10. Die Zeit des Zweiten Tempels
10.1 Babylonier, Perser und Griechen
Die Restauration des Tempelkults unter der toleranten persischen Herrschaft hatte eine derart massive Privilegierung des Kultpersonals und eine dementsprechende Ausweitung des Kultbetriebs zur Folge, dass diese neue Situation auch in die Vergangenheit zurückprojiziert und auf diese Weise gerechtfertigt wurde. Sie erschien nun teils im Rahmen der Kultstiftung am Sinai, teils als Verfügung des Königs Davids auf Basis der Torah. Ansonsten hatten Daten der persischen Periode außer dem Kyros-Edikt von 538 v.Chr. und der Tempelweihe von 517/16 wenig heilsgeschichtstheologische Nachwirkungen. Im Nachhinein, nach negativen Erfahrungen unter hellenistischer Herrschaft, wurde aber auch das persische Weltreich mit einem großen Makel behaftet. Die Esther-Erzählung setzt eine Bedrohung der Existenz Israels in Persien voraus, verursacht durch den bösen Haman, einen Agag-Nachkommen, also einen Amalekiter. Und die Rettung erfolgt durch Mordekaj und die jüdische Königin Esther, gefolgt von der Vernichtung der Feinde. Man gedenkt dieser sagenhaften ersten großen Judenverfolgung und Rettung am Purimfest. Ansonsten wird in der jüdischen Überlieferung das Perserreich durchaus positiv bewertet, die Perser gelten wie die Griechen als Nachkommen des Noah-Sohnes Jafet.
Die jüdische Tradition schreibt eine Reihe von Reformen und Verordnungen einer »Großen Versammlung« (Ha-kenäsät ha-gedôlah) zur Zeit des Esra und Nehemia zu und sieht darin die Basis für das Judentum im rabbinischen Sinne. Esra wurde dabei gar zu einem zweiten Mose stilisiert.

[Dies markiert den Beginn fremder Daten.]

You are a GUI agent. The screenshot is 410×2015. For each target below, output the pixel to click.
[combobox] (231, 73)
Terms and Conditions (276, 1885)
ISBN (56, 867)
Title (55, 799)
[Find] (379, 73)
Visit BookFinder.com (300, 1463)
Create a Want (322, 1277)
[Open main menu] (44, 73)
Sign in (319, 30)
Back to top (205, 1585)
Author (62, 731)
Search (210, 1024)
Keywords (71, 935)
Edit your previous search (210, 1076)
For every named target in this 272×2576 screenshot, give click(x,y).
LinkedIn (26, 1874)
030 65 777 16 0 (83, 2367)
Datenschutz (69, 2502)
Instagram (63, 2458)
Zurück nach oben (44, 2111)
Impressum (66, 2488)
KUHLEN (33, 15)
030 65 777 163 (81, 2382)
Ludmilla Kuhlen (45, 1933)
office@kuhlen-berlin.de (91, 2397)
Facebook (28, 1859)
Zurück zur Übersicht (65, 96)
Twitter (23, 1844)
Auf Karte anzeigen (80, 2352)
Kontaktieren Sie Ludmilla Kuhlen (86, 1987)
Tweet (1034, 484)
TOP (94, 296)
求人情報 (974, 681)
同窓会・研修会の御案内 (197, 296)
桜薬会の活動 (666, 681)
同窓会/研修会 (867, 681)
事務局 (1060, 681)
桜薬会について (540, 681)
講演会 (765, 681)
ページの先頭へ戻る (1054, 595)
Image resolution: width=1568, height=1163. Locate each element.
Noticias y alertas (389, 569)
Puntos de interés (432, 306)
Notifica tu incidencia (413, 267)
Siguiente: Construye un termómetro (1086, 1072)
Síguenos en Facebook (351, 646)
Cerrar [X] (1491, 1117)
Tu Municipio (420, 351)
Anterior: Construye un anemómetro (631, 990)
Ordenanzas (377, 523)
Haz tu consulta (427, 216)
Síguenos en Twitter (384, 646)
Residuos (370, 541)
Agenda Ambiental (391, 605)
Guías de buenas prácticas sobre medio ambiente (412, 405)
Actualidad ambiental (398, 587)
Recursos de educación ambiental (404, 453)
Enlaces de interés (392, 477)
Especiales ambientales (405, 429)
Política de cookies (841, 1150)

Der Name des Jafet-Sohnes Jawan bezeichnet auch die hellenistische Herrschaft nach Alexander dem Großen. Alexander hatte nach 333 v.Chr. mit dem Vorderen Orient auch Juda/Judäa seinem Reich einverleibt und dabei die Privilegien des Tempelstaates unangetastet gelassen. Sein Ruf als Weltherrscher blieb daher unter Juden ein durchwegs positiver, der Name Alexander wurde gern verwendet und Fassungen des in Antike und Mittelalter weit verbreiteten Alexanderromans wurden im Mittelalter hebraisiert und judaisiert.73
Unter der Herrschaft der Ptolemäer in Ägypten und der Seleukiden in Kleinasien/Syrien wurde die Verfügung über das Land Israel Anlass zu fünf Kriegen und die negativen Erfahrungen aus dieser Zeit haben das Bild von Jawan sehr getrübt. Als düsterstes Kapitel zeichnet die Tradition die Herrschaft des Seleukidenkönigs Antiochus IV. Epiphanes.74 Dieser hat demnach in Jerusalem/Judäa eine hellenisierende Richtung unterstützt, deren Ziel die Abschaffung der Torah und der spezifisch jüdischen Lebensweise war. Der König soll zur Durchsetzung dieser Ziele eine Religionsverfolgung und Zwangshellenisierung verfügt haben, Ansatz zu einer nachhaltigen martyrologischen Tradition.75 Dem Aufstand der Makkabäer/Hasmonäer und der Glaubenstreue der Verfolgten wird es zugute gehalten, dass die Religion Israels auf Basis der Torah gerettet und gestärkt aus den kriegerischen und religiösen Auseinandersetzungen hervorgehen konnte.76 Dieses Bild, von der hasmonäischen Geschichtsschreibung dramatisch entworfen und propagiert, hat infolge seiner Übernahme durch Flavius Josephus auch die christliche Sicht der Ereignisse bis heute bestimmt.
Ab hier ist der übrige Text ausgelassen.